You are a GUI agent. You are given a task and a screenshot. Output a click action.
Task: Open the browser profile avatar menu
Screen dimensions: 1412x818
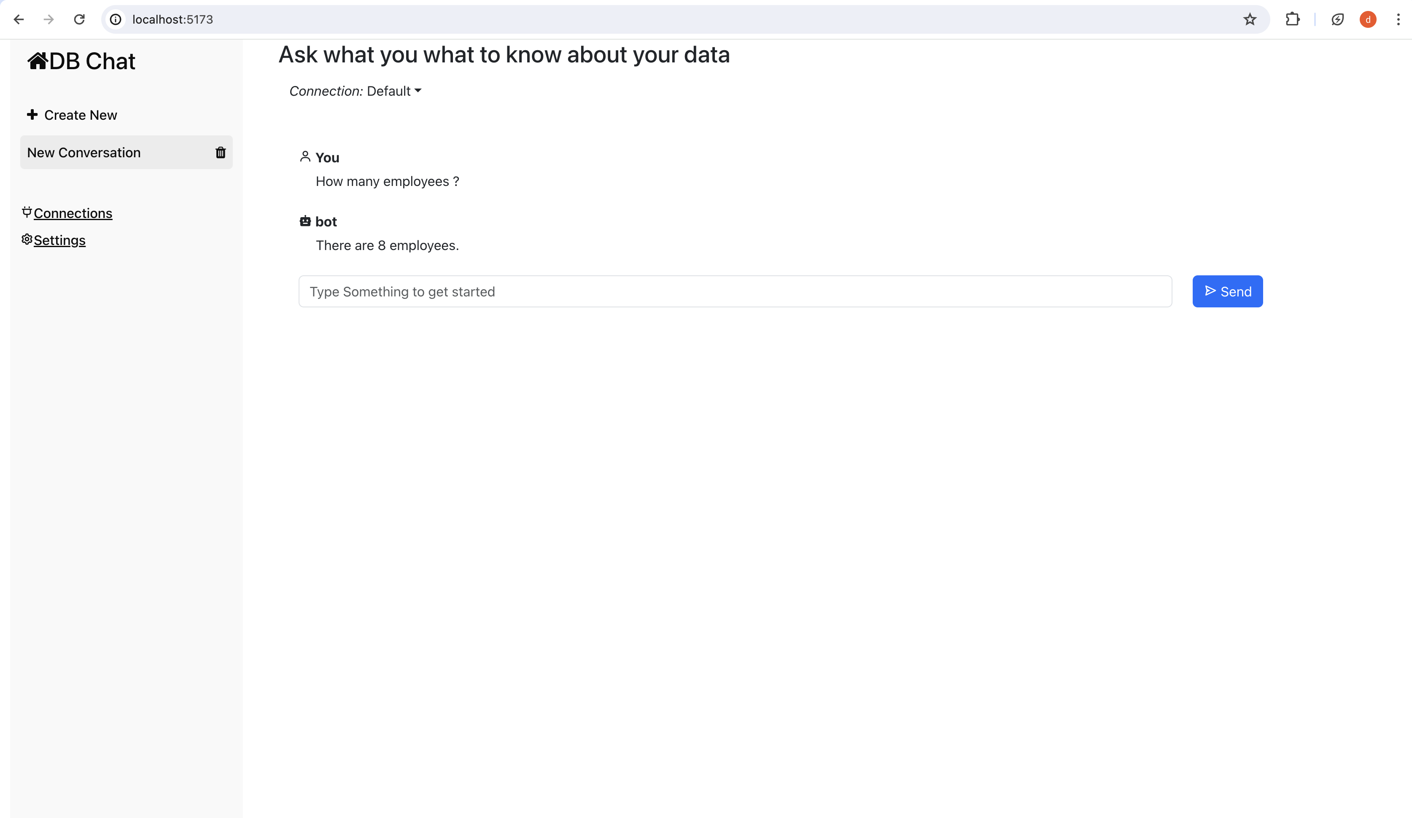[1368, 20]
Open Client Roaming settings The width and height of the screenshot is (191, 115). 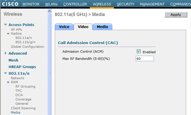click(23, 108)
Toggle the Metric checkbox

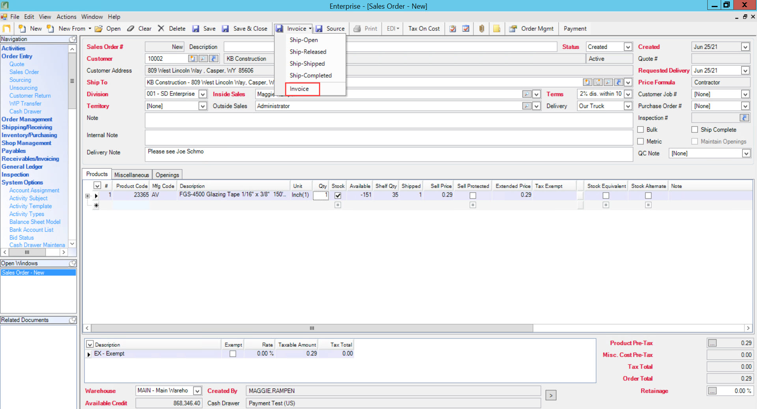pyautogui.click(x=641, y=141)
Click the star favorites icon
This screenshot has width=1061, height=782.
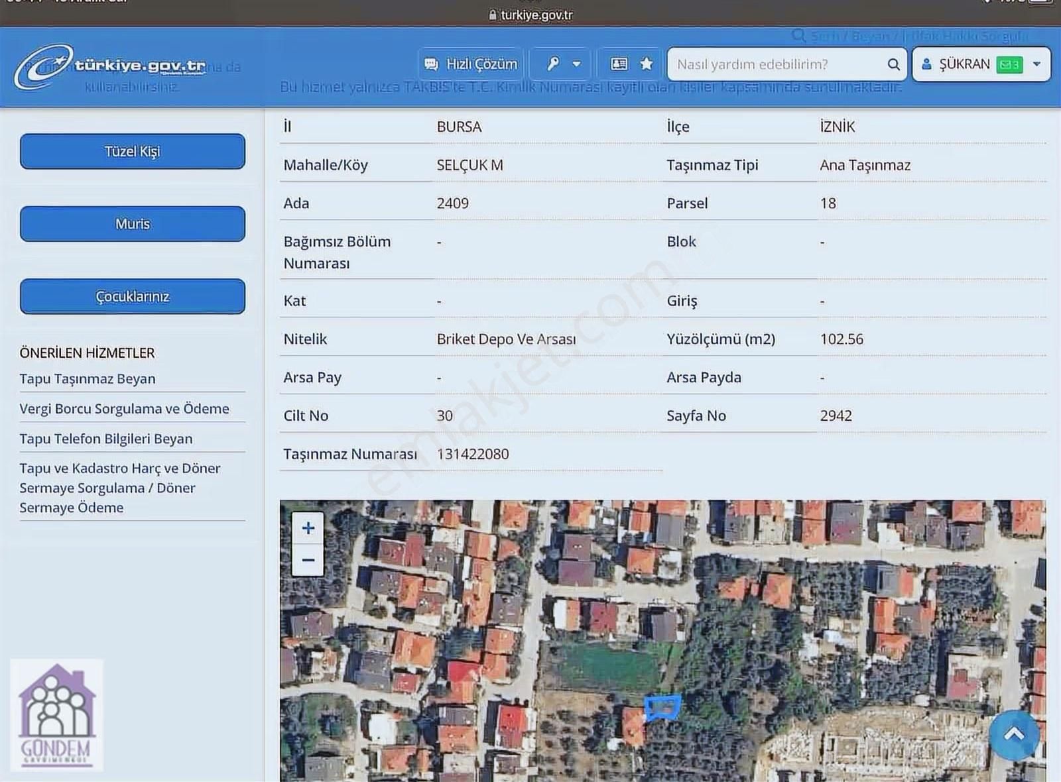click(647, 64)
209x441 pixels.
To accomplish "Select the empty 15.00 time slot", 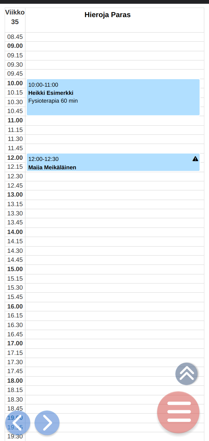I will 115,269.
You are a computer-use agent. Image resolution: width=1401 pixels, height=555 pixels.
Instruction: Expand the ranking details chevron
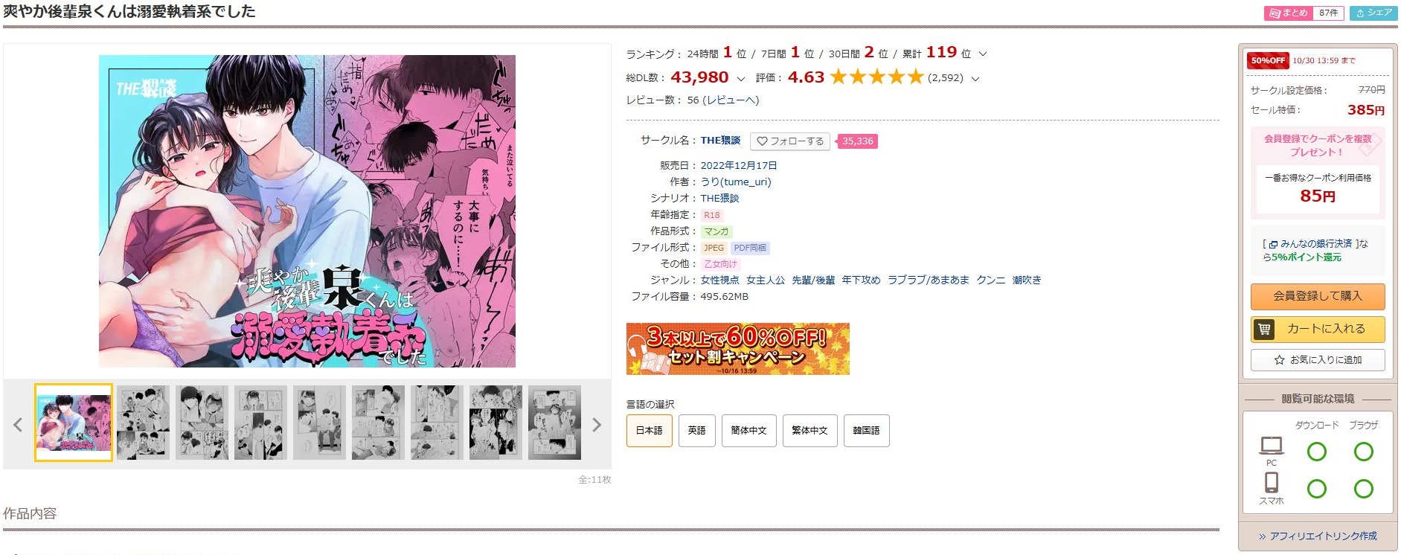[983, 54]
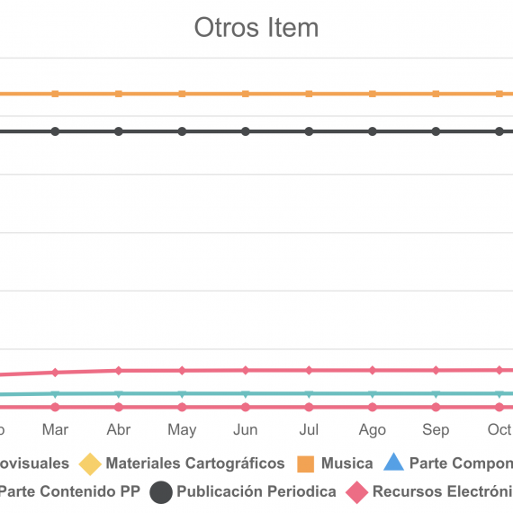
Task: Toggle the Musica legend orange square
Action: pos(305,464)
########
• EXERCISE REQUIREMENTS
Count the lines of the records that contain the word "agent". Give only the count.

• REPLY
2